**EXERCISE:** In the figure captions on cardiomyocyte differentiation, what is CDM3L?

**PASSAGE:**
┌──

Figure 2
Figure 2
Characterization and purification of cardiomyocytes produced by chemically defined differentiation. a) Immunofluorescence staining for TNNT2 and α-actinin (cardiomyocyte structural markers), α-smooth muscle actin (primitive cardiomyocytes), vWF (endothelial cells), P4HB (fibroblasts), and Ki67 (proliferating cells). Scale bar, 12.5 µm. b) Efficiency of chemically defined cardiac differentiation measured by flow cytometry for TNNT2+ on day 15 cells in a range of peripheral blood or fibroblast-derived hiPSC generated with Sendai virus, ‘Yamanaka’ episomal plasmids, or a mini intronic plasmid (CoMiP). All hiPSC and hESC lines were cultured under chemically defined conditions and differentiated in CDM3, n ≥ 3. Error bars represent S.E.M. c) Schematic of chemically defined cardiac differentiation including purification by metabolic selection. CDM3L: CDM3 without D-glucose and supplemented with 5 mM sodium DL-lactate. d) Effect of chemically defined metabolic purification measured by flow cytometry for TNNT2 on day 20 cells. Showing cells with no lactate treatment, 6 days of lactate treatment (day 10–16), and 10 days lactate treatment (day 10–20). e) Assessment of gene expression heterogeneity using single cell real time RT-PCR of day 20 cardiomyocytes differentiated in CDM3 without metabolic purification.
Figure 3
Figure 3
Characterization of atrial vs. ventricular profile of cardiomyocytes produced under chemically defined conditions. a) Flow cytometry assessment of expression of cardiac troponin T (TNNT2), atrial myosin light chain 2 (MLC2A), and ventricular myosin light chain (MLC2V) in cardiomyocytes derived and maintained in CDM3 at differentiation from day 10 through day 60, n = 3. Error bars represent S.E.M. Additional data is provided in Supplementary Figs. 11 and 12. b) Immunofluorescence staining of day 20 cardiomyocytes with the same antibodies used for flow cytometry to demonstrate specificity. Scale bar, 12.5 µm.

└──

**GIVEN ENTRIES:**
┌──

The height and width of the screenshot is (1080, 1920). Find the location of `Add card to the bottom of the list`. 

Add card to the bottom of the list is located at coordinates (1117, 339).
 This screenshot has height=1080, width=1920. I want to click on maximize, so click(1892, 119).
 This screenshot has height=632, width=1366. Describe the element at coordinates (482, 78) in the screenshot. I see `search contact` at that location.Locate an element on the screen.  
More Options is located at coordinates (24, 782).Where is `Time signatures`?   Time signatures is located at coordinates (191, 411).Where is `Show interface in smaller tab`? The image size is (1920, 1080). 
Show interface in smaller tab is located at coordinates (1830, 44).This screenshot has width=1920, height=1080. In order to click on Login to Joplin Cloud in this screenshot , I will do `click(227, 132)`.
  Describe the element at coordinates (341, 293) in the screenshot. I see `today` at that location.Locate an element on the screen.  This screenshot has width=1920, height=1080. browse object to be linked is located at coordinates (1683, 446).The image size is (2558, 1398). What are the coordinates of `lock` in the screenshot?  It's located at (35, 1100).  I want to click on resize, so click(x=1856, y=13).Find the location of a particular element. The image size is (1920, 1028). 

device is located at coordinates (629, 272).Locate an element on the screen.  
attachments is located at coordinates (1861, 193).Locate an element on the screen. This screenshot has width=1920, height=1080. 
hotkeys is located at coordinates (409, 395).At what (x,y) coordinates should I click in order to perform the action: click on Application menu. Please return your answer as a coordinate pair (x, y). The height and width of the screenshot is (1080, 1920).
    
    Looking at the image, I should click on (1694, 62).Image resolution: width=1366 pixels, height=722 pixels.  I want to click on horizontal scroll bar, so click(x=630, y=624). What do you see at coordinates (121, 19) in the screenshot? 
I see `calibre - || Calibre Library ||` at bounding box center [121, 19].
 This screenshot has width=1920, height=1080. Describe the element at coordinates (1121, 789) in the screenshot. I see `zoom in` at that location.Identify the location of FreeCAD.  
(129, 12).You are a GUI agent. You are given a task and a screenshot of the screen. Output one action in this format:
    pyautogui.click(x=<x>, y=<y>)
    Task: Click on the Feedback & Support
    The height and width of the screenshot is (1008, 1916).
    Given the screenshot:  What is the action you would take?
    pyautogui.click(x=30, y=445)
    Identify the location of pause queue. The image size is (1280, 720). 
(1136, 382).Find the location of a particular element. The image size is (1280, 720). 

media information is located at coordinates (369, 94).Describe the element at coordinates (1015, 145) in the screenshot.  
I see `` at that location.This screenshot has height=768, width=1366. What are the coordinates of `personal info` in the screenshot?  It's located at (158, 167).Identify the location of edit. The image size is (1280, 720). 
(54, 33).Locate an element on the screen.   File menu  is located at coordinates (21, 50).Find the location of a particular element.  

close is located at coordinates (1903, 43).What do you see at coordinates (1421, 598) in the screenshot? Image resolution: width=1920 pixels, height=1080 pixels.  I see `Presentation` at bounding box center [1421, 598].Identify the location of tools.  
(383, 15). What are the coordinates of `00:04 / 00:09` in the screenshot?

└──

**SOLUTION TO THE PROBLEM:** CDM3L is CDM3 without D-glucose, supplemented with 5 mM sodium DL-lactate.